Travail demandé:
A) Dans la présentation des articles, relevez les problèmes essentiels pour la coopérative qu’aborde Hervé Defalvard à partir de la question de la valeur.
B) Répondez brièvement à chaque question à partir de la présentation des articles.
(i) Quelle organisation Willy Tadjudje analyse-t-il de façon critique ?
(ii) Quelle transmission Marie-Christine Barbot-Grizzo, France Huntzinger et Thierry Jolivet étudient-ils ?
(iii) Quel est le titre de l’article publié hors dossier ?

Texte proposé:
⁂

Dans sa contribution sur « Les fondements théoriques des coopératives de crédit », Nazik Beishenaly se penche sur les rôles politique et économique des coopératives de crédit, à partir d’une approche historique de la pensée coopérative.
Après avoir introduit aux principaux textes de Marx sur les coopératives de production, Hervé Defalvard montre toute l’actualité d’une analyse de la valeur centrée sur le travail. Il aborde à partir de cette question fondamentale de la valeur plusieurs problèmes essentiels pour la coopérative, comme le profit, la concurrence, la rémunération.
Abordant une évolution remarquable de la créativité coopérative, Marie-Christine Barbot-Grizzo, France Huntzinger et Thierry Jolivet étudient la transmission de PME saines en Scop et soulignent l’importance de la relation de confiance qui se noue entre acteurs économiques et conseillers coopératifs.
Enfin, Willy Tadjudje analyse de façon critique le rôle de l’Organisation pour l’harmonisation en Afrique du droit des affaires (Ohada) dans la nor-malisation des règles coopératives d’épargne et de crédit.
Hors dossier, on lira un article de Patrick Valéau, Hassen Parak et Pierre Louart sur « Les équipes associatives, entre rationalité en valeur et entrepreneuriat social ». Les auteurs y abordent la confrontation entre l’entrepreneuriat social et le fonctionnement associatif. Au terme d’une fine description de terrain, ils soulignent les difficultés d’articulation tout en montrant la possibilité d’aboutir à des mutations organisationnelles.

⁂

[Liste des données]
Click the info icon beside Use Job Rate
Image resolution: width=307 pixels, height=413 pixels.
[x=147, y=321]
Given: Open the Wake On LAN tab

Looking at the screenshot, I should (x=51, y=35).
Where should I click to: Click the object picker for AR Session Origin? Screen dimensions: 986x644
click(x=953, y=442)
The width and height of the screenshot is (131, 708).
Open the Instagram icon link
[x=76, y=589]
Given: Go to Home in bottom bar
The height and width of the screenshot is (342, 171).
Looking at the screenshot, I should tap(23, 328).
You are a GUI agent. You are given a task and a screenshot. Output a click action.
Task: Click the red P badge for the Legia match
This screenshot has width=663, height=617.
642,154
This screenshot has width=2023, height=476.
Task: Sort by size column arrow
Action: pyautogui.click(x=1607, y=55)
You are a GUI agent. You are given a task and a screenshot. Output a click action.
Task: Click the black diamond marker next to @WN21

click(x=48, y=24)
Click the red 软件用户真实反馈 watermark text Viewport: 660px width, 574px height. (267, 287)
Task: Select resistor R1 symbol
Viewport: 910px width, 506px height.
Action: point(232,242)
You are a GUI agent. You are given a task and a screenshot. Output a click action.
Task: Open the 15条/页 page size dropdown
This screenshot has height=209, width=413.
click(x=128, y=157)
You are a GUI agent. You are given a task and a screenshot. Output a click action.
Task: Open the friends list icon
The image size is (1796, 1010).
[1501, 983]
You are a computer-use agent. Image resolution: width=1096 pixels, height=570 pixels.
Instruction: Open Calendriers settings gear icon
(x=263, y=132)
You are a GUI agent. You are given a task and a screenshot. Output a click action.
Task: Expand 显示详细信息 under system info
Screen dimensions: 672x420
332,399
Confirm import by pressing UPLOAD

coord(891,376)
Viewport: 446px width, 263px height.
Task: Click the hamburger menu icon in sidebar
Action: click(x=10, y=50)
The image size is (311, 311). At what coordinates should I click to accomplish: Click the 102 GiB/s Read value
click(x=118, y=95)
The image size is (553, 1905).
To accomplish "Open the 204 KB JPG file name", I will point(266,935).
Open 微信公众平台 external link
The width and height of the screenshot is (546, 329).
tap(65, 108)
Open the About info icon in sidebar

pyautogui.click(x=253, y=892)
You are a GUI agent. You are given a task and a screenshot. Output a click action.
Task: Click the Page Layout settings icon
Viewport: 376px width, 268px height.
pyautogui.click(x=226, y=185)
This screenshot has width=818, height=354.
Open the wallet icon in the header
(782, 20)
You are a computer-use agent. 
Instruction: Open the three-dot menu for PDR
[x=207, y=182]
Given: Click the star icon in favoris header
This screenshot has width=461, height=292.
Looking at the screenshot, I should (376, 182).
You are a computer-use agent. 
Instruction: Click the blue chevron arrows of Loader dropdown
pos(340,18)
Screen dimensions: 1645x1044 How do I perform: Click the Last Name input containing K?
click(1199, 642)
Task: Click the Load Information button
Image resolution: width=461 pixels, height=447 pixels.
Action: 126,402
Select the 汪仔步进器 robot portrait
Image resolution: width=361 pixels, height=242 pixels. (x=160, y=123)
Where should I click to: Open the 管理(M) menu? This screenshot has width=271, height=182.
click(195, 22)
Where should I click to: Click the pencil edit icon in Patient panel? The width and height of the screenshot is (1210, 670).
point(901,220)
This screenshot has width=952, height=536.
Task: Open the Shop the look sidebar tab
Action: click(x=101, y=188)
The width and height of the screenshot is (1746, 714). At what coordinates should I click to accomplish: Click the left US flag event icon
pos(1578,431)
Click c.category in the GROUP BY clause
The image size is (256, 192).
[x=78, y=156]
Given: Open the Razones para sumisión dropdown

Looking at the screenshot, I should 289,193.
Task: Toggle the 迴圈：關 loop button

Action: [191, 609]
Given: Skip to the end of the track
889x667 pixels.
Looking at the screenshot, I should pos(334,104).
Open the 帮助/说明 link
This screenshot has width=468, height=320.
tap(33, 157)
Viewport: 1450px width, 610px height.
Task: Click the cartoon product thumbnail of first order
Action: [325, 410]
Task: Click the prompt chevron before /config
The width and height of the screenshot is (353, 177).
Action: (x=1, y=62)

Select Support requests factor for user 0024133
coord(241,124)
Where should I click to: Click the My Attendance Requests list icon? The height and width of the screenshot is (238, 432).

⁂

Réponses par consigne:
A) Le profit, la concurrence et la rémunération.

B)
(i) L’Organisation pour l’harmonisation en Afrique du droit des affaires (Ohada).
(ii) La transmission de PME saines en Scop.
(iii) « Les équipes associatives, entre rationalité en valeur et entrepreneuriat social ».